Kingman Museum’s mission is to be a resource and destination for lifelong learning opportunities in natural history, the universe, world cultures and S.T.E.A.M. The museum’s history is deeply entwined with the community’s past, making it a staple landmark for the area.
In January 2018, the museum launched a restructured business model, making admission to the museum free and open to the public year-round. This restructure allowed museum leadership to re-evaluate offerings that would bring additional value to the community as well as provide a source of revenue for the museum.
The population of Battle Creek is about 51,000 individuals as of 2017, and only about 12 of those individuals work as Kingman Museum employees. With limited staff, they set focused, attainable goals. One objective was to increase efforts to market the museum store and to provide visitors a wider variety of higher quality items that would give them something to bring home, leave a lasting impression of their museum experience. However, lasting impressions weren’t limited to just the museum store. The museum also pushed forth efforts for maximum transparency in educational programming and outreach that organically attracted not only visitors, but also individual donors and funding.

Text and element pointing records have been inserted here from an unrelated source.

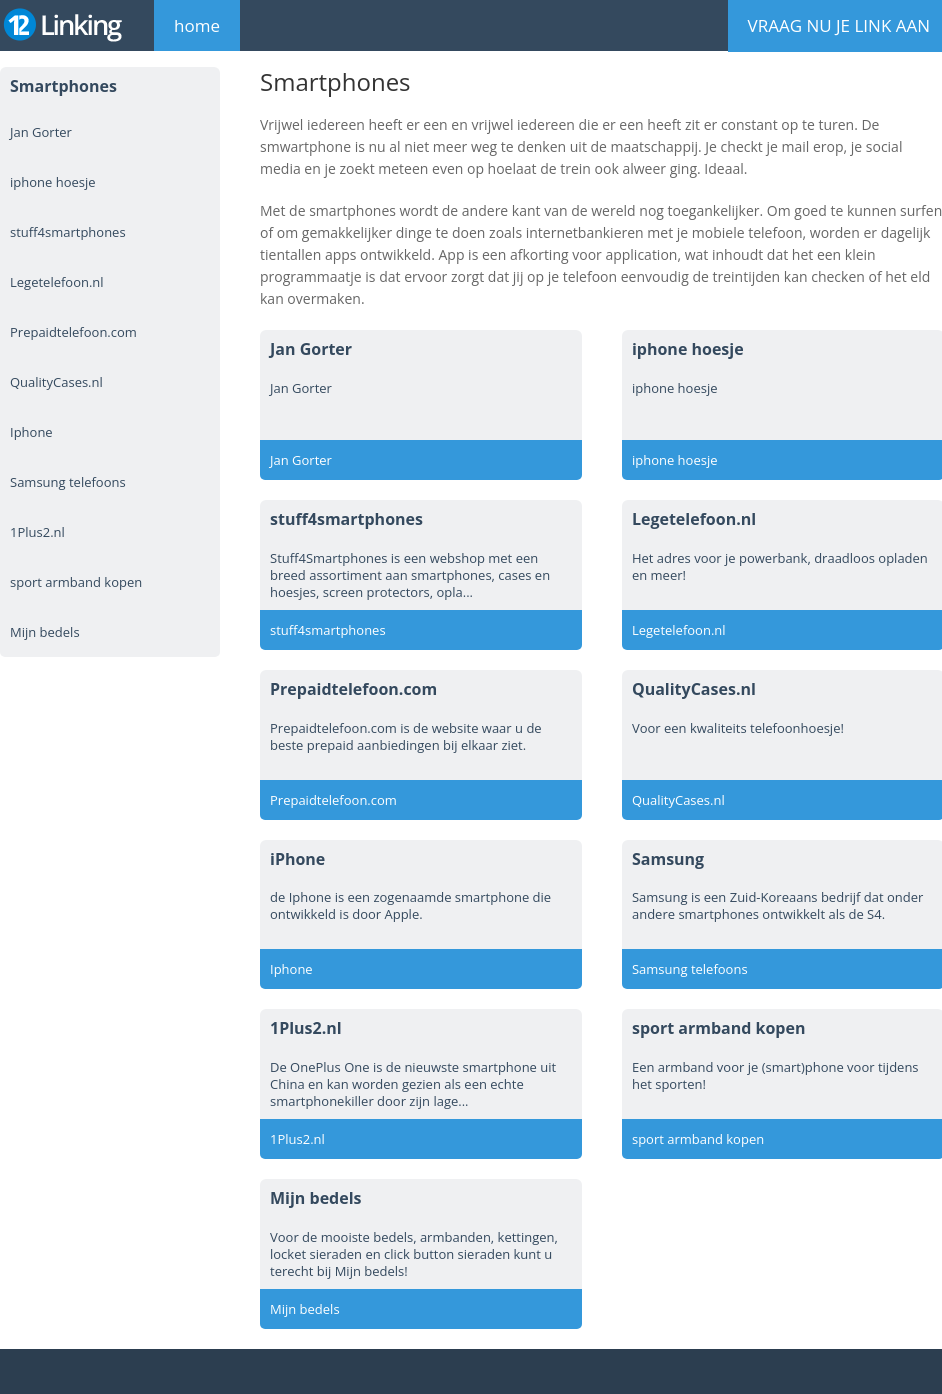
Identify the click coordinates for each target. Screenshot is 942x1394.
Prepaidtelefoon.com (73, 332)
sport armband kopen (76, 582)
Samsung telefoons (68, 482)
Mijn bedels (45, 632)
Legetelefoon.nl (57, 282)
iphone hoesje (53, 182)
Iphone (31, 432)
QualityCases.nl (56, 382)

Based on two different studies, Driving Forces from The Fundraising Report and Women Give 2019: Gender and Giving Across Communities of Color, we believe that personal connections make a difference when it comes to driving philanthropic giving, including membership renewals. There is an immeasurable value to simply offering more insights into how your organization is using their funding. As you gain the trust of a core group of individuals, social media and peer-to-peer advocacy will act in your favor – more widely known as The Flywheel Effect.
Kingman Museum continued to make adjustments that offered more insights into the value they brought to the community. Providing audiences with more transparency into how funding is used and acknowledging accountability about the effectiveness of the mission and programming can lead to organic feedback and help guide efforts.
Reciprocal benefits had always been of great value to members, and Kingman Museum staff understood this through personal communications and regularly making note of member feedback. Information that visitors and members are readily providing can be easy to overlook and mismanaged, but implementing simple procedures can help bridge these gaps in communication, regardless of your organization’s size.
Memberships with larger organizations are not the only resource for reciprocal benefits. As many of your members reside nearby, building relationships with neighboring organizations and businesses can offer additional value to your membership program as well. Kingman Museum carried that concept into their fundraising event initiatives.
With resourcefulness and creativity, Kingman Museum redesigned its fundraising event strategies to appeal to a wider audience without taxing staff with additional stress. Through partnerships with community breweries and coffee vendors, the museum rejected the traditional cocktail party fundraising event and modernized it with an atmosphere and price point that would attract a broader audience.
The changes that Kingman Museum implemented were simple and effective because they were a holistic approach to updating strategies that promote the integrity of their mission, which is to provide lifelong learning opportunities for each individual in the community.
Rather than expecting immediate support from a younger generation that is largely unable to provide gifts at the same level as current major donors, Kingman Museum is cultivating a core group of longtime supporters by meeting their needs throughout the individual’s lifetime. Organizations that continue to enrich programming and grow with their current supporters may see that, when the time comes, and these younger individuals are able to give larger gifts of philanthropic support, they’ll remember the organization that was there when they needed them most.